Higher Fines as a Marketing Strategy

Yesterday Mr. Jen Hensarling had a hearing before the House Financial Services Committee presenting The Financial Choice Act 2.0.


At first glance, the new draft appears to have teeth. To address the theme of being tough on Wall Street, a favorite rhetorical target of both parties, the legislation would increase the maximum penalties the S.E.C. can impose for violations, including a top corporate fine of $10 million per violation. It also adds a fourth tier of penalties that triples the fine for recidivists.

However, this will ultimately result in less regulation in the upcoming 4 (8?) years, and some say that raising fines are just a way to sell a bill to congress that:


  • Effectively kills off the SEC’s in-house courts, not by just killing them off, but by allowing defendants to opt out of them and by increasing the SEC’s burden of proof within them to something like mortal-lock certainty;
  • prevents the SEC from barring bad actors while
  • barring SEC lawsuits against bad actors if said bad actors didn’t have “adequate notice” that he or she was doing something the SEC might disapprove of;
  • inserts an ombudsman within the SEC enforcement staff to make said bad actor’s cases for them;
  • requires the SEC to consider whether a fine would harm shareholders, which of course it would, as shareholders are the owners of the business being fined;
    forces the SEC to study the enforcement policies and practices it just gutted anyway, to see if there’s any meat left on the bones that could yet be removed.

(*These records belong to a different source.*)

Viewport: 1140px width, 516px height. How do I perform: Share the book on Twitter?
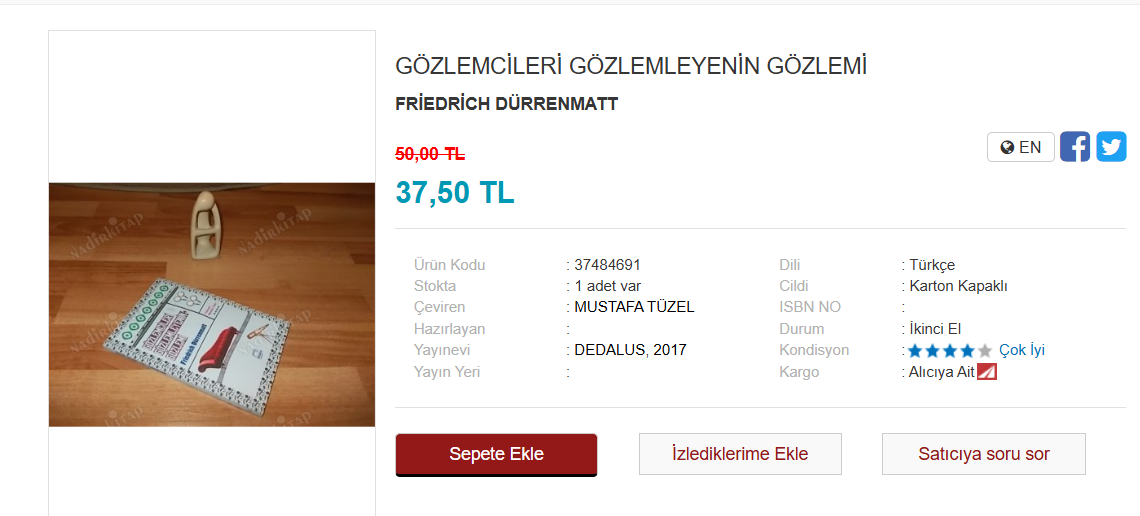coord(1111,147)
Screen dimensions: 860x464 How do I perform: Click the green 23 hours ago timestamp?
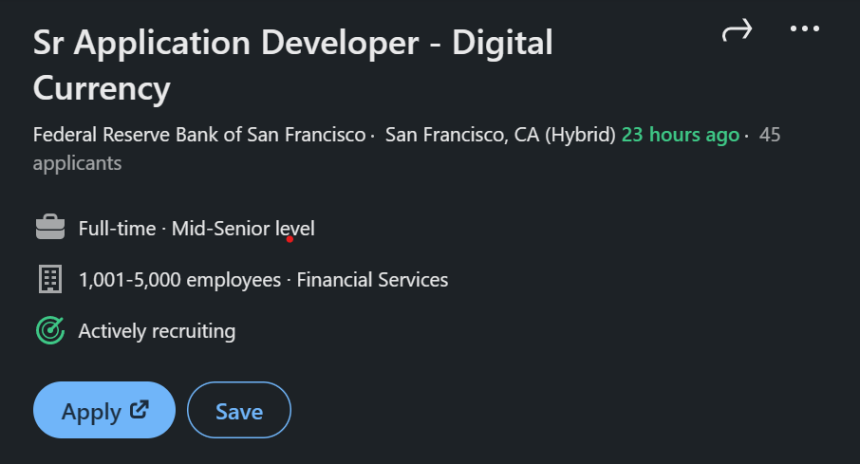tap(680, 135)
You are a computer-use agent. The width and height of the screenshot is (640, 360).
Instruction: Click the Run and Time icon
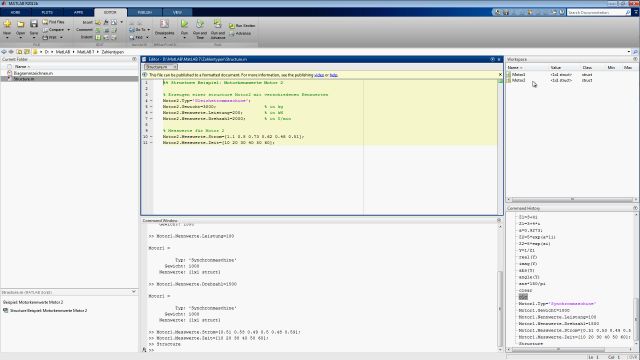(200, 24)
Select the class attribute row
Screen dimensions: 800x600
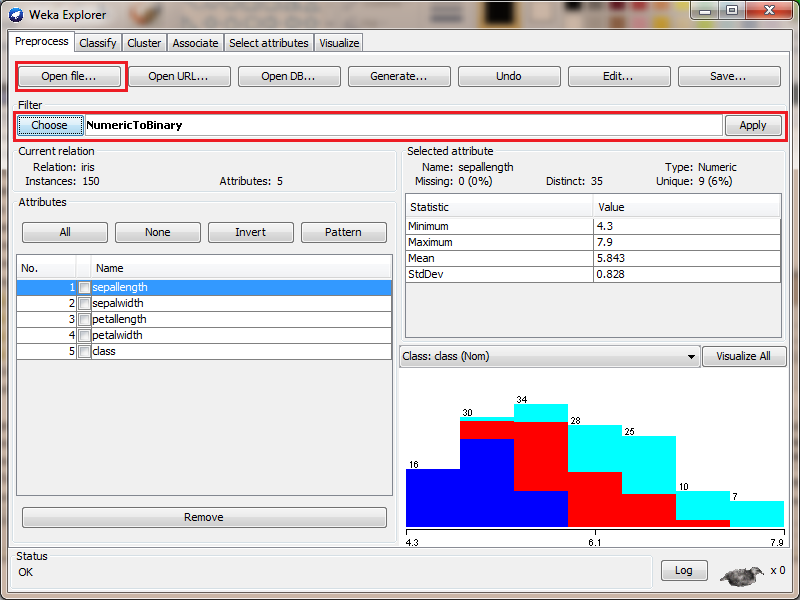click(x=240, y=352)
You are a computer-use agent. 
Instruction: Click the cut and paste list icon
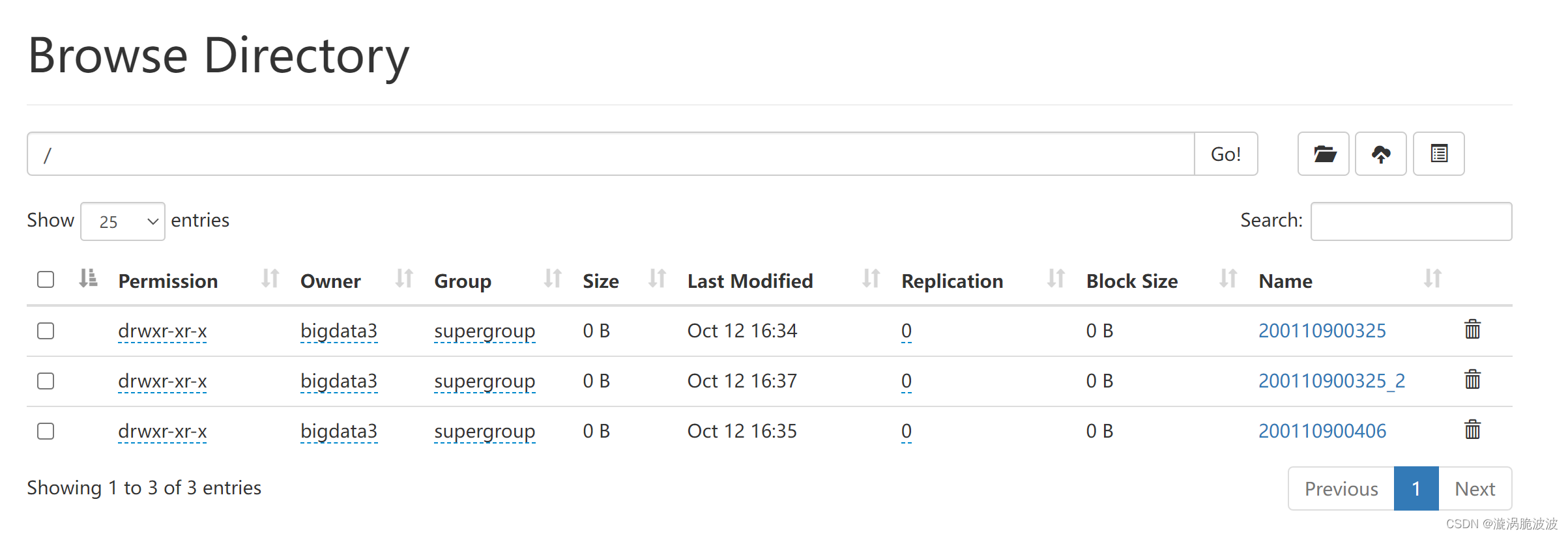pos(1438,154)
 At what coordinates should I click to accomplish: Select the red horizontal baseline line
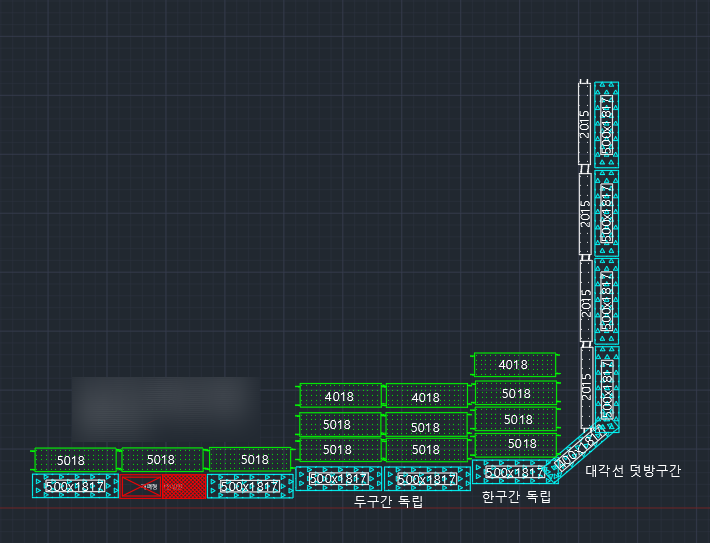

What is important to note here is a lot of how Trump will be deregulating the financial industry by taking a more indirect approach. One method is appointing leaders at the SEC and CFTC that allow for more leeway for violations against these regulations. This is a short-term solution to deregulation, but is probably the best we can get right now in such a polarized political environment. Do you think this will help in the long-run, as well as the short, to have a freer financial market? Do you see any unforeseen consequences of this bill?